• RECORDS FOR THIS EXERCISE
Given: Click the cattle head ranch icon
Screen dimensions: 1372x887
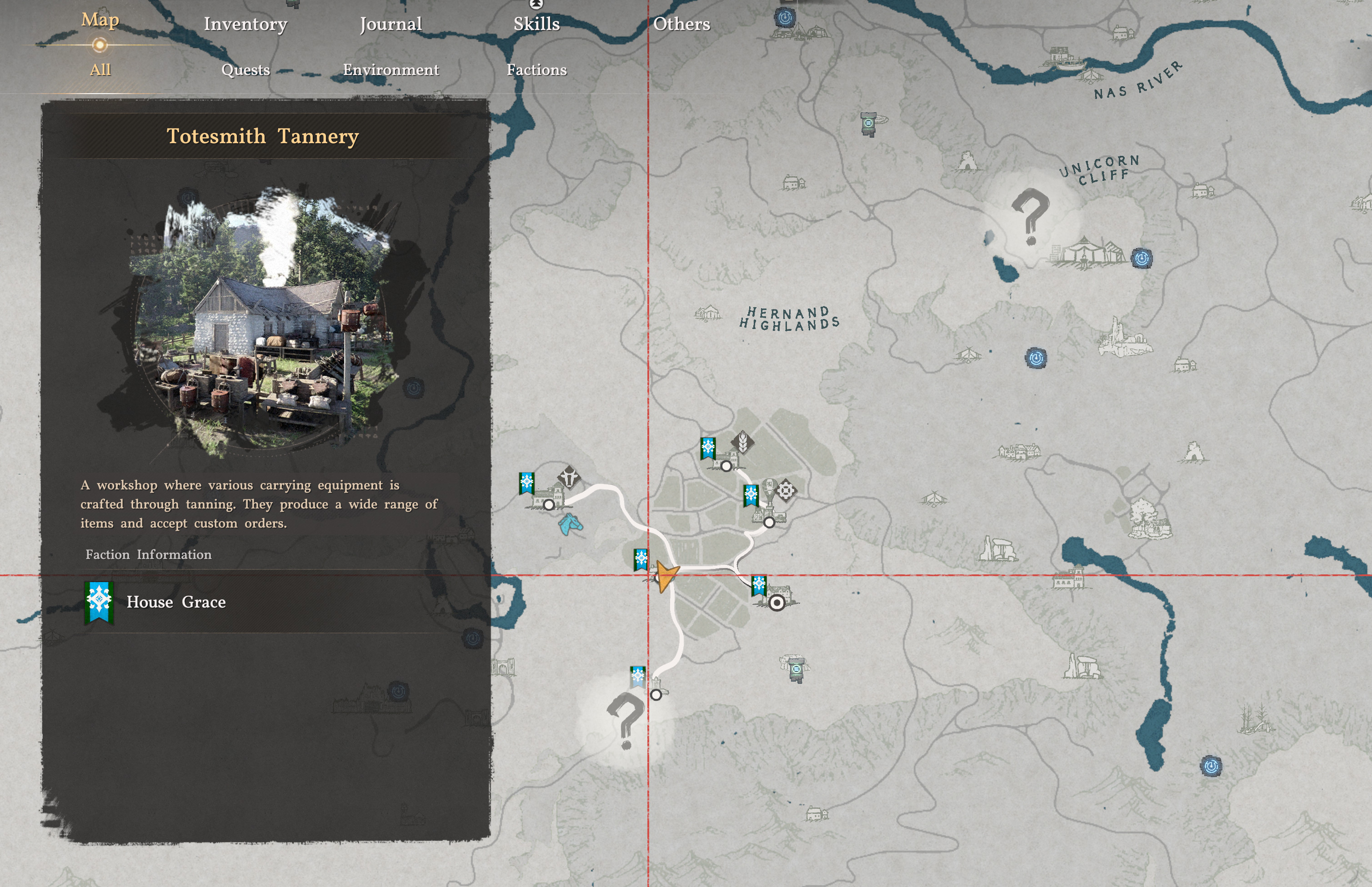Looking at the screenshot, I should (569, 478).
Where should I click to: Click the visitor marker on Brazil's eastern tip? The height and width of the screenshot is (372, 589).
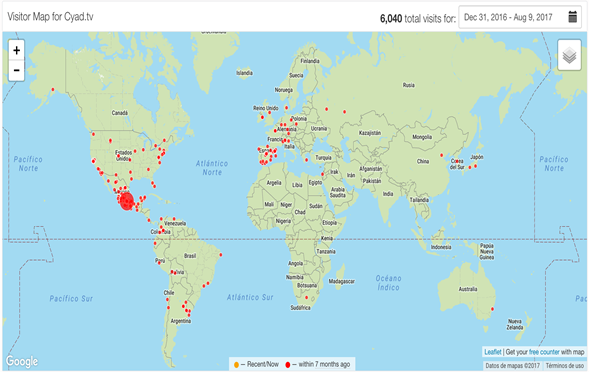[x=220, y=254]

• GIVEN INSTRUCTION
Can you turn all of these entries into a two-column CSV with the headers instruction and answer, one row per entry, putting each value in a single quoted field with any line breaks replaced by spaces? Leave the pictures out.

• SOLUTION BELOW
instruction,answer
"Given: Click the cattle head ranch icon Screen dimensions: 1372x887","Looking at the screenshot, I should (569, 478)."
"Where should I click to: Click the visitor marker on Brazil's eastern tip? The height and width of the screenshot is (372, 589).","[x=220, y=254]"